SUPPLIED ENTRIES >>
☆ ☆ ☆ ☆ ☆ ☆ ☆

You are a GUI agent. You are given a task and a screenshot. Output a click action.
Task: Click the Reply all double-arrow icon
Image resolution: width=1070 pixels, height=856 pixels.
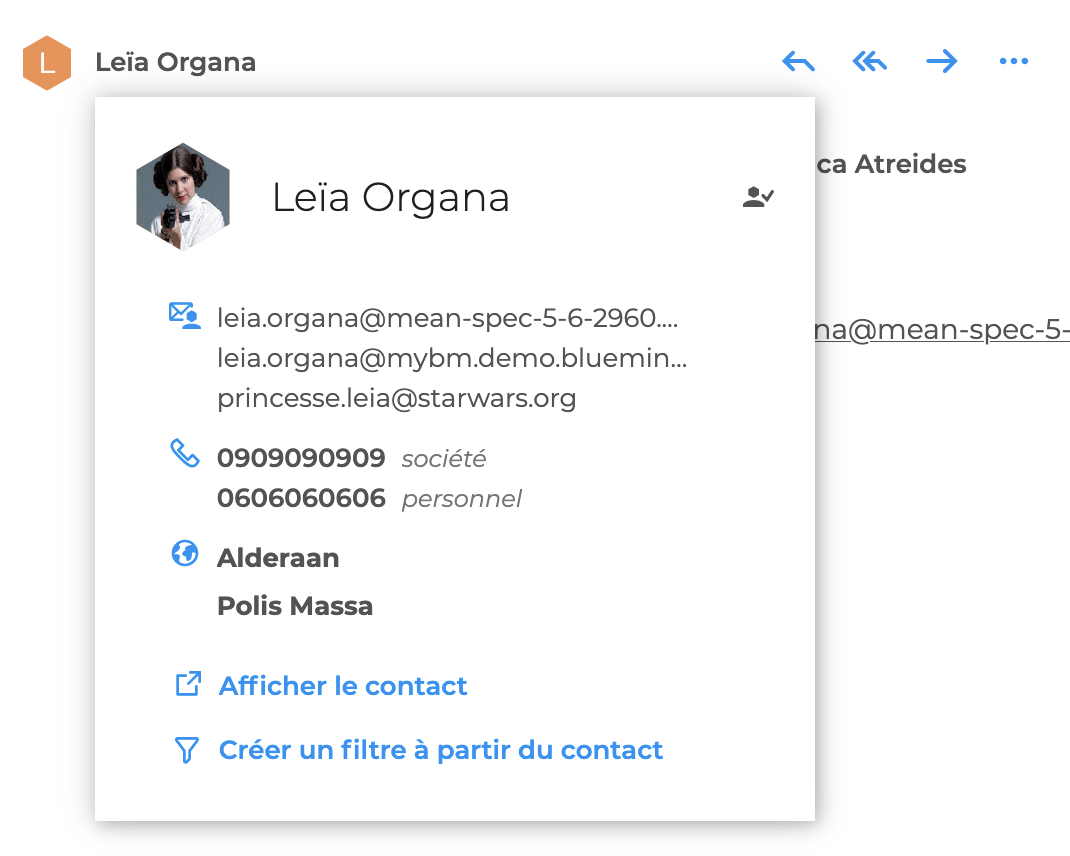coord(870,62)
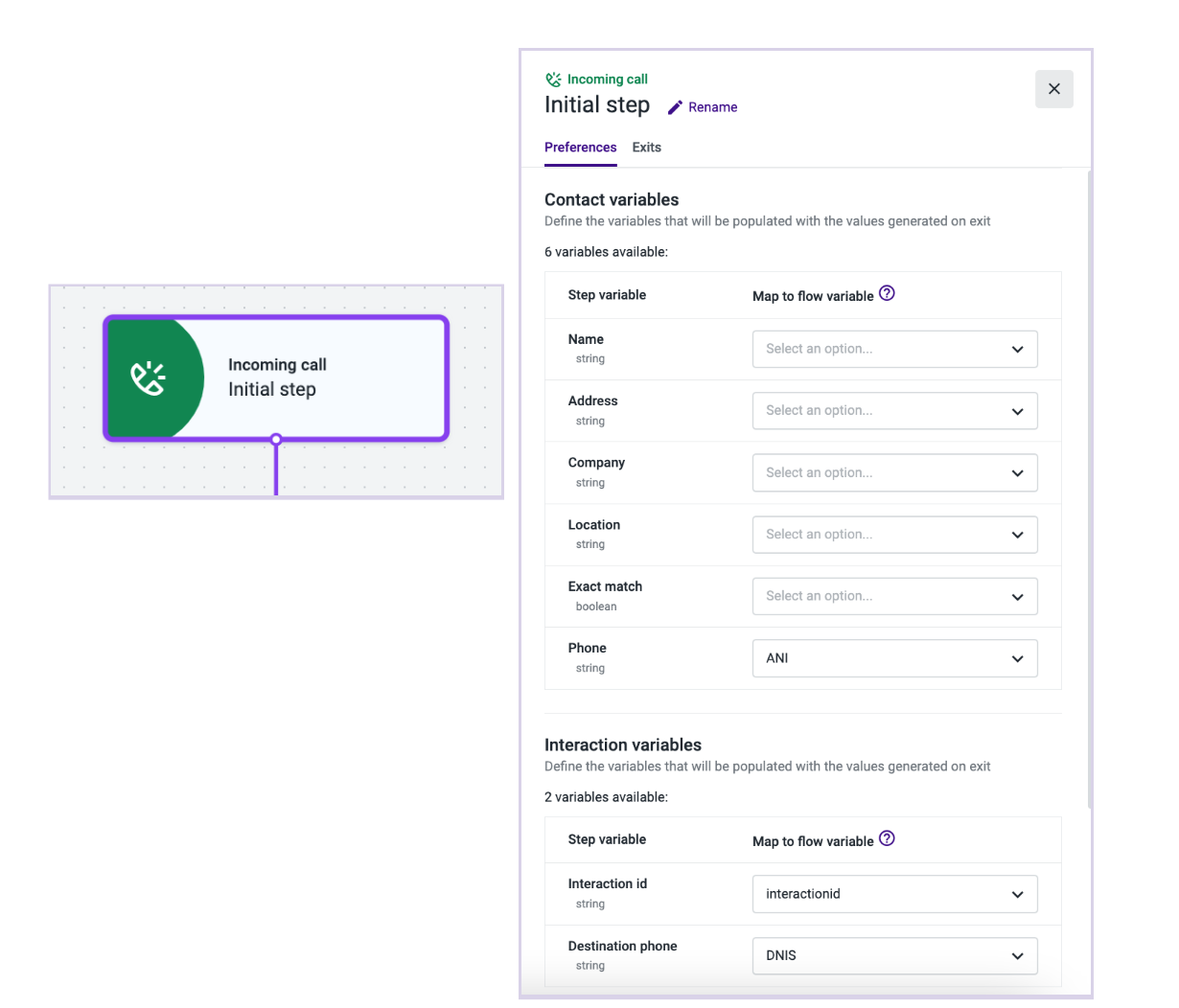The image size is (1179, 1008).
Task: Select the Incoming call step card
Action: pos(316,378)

☆ ☆ ☆ ☆ ☆ ☆ ☆

PROBLEM TO SOLVE >> Please output the listing above in full, exactly as given, without its images.

WRITTEN RESPONSE >>
You are a GUI agent. You are given a task and a screenshot. Output a click action.
Task: Click the Reply all double-arrow icon
Image resolution: width=1070 pixels, height=856 pixels.
coord(870,62)
The image size is (1179, 1008).
Task: Select the Incoming call step card
Action: pos(316,378)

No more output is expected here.